Even in relation to the purely economic front, one cannot speak of the offensive character of the struggle, as Monmousseau and company do. They base this definition on the fact that a considerable percentage of the strikes are conducted in the name of increased wages. The thoughtful leaders forget that such a form of demands is forced upon the workers on the one hand by the rise of prices in food products, and on the other by the intensified physical exploitation of the worker as a result of new industrial methods (rationalization). A workman is compelled to demand an increase in his nominal wages in order to defend his standard of living of yesterday. These strikes can have an “offensive” character only from the standpoint of capitalist bookkeeping. From the standpoint of trade union policies they have a purely defensive character. It is precisely this side of the question that every serious trade unionist should have clearly understood and brought to the forefront by every means. But Monmousseau and company believe they have a right to be good-for-nothing trade unionists because they are, if you please, “revolutionary leaders”. Shouting till they are hoarse about the offensive, political and revolutionary character of purely defensive strikes, they do not, of course, change the nature of these strikes and do not increase their significance by a single inch. But on the other hand, they do their best to arm the bosses and the government against the workers.

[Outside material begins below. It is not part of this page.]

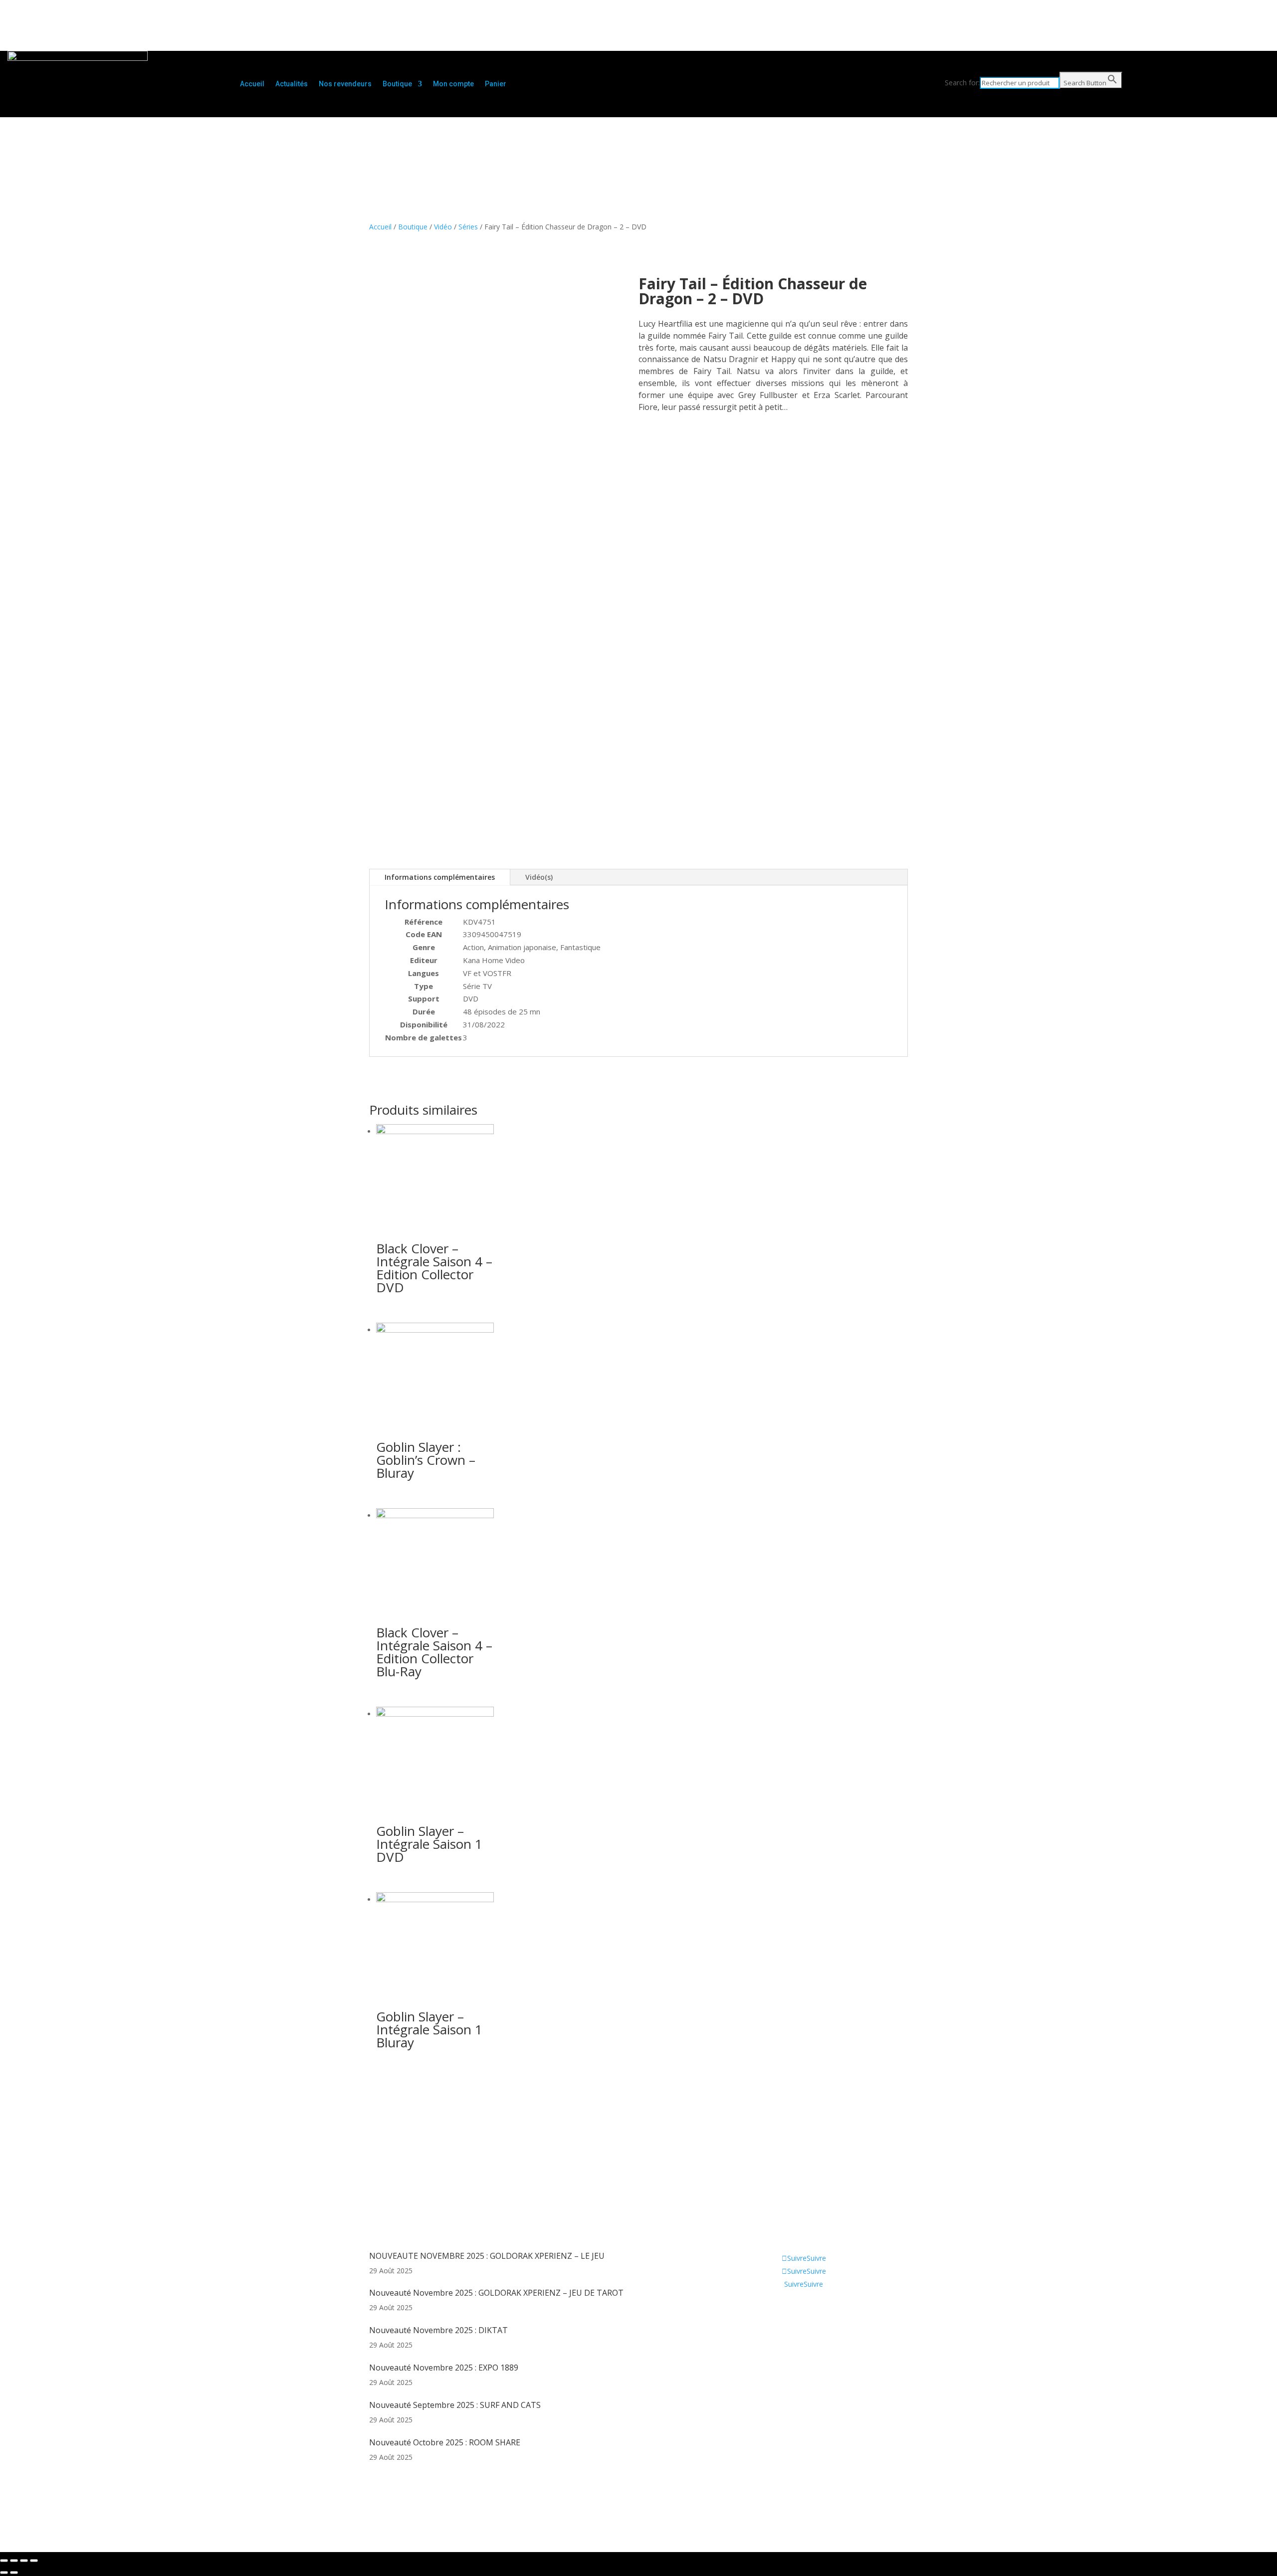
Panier (495, 84)
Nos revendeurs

It does not improve matters when our “leaders” point out that the strikes become “political” on account of ... the active role of the police. An astounding argument! The beating up of strikers by policemen is designated ... a revolutionary advance of the workers. The history of France knows quite a few massacres of workers in purely economic strikes. In the United States, a bloody settlement with strikers is the rule. Does this mean that the workers in the United States are leading the most revolutionary struggle? The shooting of strikers has in itself, of course, a political significance. But only a loudmouth could identify it with the revolutionary political advance of the working masses – thus unconsciously playing the hand of the bosses and their police.
When the British General Council of Trade Unions represented the revolutionary strike of 1926 as a peaceful demonstration, it knew what it was doing: that was a deliberately planned betrayal. But when Monmousseau and company represent scattered economic strikes as a revolutionary attack on the bourgeois state, nobody will think of accusing them of a deliberate betrayal: it is doubtful of these people can act with deliberation. But it is certainly no help to the workers.
In the next article we will see how these terribly revolutionary heroes render some other services to the bosses, ignoring the rise of commerce and industry, underestimating its significance, that is, underestimating the profits of the capitalists – and by the same token undermining the foundation of the economic struggles of the workers.
All this is done, of course, to the glory of the “third period”.
Prinkipo, December 18, 1929
1. The official central organ of the French Communist Party. What comrade Trotsky writes about it applies with little if any change to the official press of the Stalinists in other countries, the Daily [line of type missing].